----- Input data -----

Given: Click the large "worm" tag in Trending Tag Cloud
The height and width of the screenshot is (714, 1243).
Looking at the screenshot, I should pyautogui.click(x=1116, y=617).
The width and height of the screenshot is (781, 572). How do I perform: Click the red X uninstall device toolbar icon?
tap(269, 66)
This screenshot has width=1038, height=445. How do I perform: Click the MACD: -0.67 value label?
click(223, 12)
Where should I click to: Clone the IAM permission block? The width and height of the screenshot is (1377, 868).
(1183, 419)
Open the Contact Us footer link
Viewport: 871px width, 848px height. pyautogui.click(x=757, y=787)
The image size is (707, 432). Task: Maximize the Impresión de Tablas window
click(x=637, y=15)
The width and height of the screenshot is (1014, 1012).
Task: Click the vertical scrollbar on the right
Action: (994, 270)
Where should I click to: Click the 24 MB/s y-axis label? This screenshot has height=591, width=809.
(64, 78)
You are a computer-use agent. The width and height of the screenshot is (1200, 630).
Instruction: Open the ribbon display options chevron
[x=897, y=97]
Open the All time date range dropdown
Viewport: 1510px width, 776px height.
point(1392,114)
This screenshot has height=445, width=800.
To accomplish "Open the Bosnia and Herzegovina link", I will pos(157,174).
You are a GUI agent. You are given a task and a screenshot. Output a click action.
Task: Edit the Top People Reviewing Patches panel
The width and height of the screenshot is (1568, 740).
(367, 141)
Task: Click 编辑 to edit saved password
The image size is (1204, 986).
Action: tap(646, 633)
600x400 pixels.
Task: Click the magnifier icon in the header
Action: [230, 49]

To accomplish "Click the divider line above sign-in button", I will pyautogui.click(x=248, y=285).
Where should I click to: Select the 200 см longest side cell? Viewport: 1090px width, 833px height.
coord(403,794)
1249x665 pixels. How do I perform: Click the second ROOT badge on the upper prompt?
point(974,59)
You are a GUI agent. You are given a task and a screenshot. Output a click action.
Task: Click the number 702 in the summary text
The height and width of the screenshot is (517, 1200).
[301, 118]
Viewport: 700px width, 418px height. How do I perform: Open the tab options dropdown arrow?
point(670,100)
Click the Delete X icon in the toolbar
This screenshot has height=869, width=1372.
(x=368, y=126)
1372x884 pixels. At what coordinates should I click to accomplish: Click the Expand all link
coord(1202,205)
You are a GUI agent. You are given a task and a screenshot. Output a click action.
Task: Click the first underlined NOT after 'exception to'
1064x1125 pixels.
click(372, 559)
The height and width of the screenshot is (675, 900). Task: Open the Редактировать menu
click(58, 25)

-----

Work task —
If a line of the entries holds the word "will", copy it out.

Finished task —
To accomplish "Open the Bosnia and Herzegovina link", I will pos(157,174).
To accomplish "Click the divider line above sign-in button", I will pyautogui.click(x=248, y=285).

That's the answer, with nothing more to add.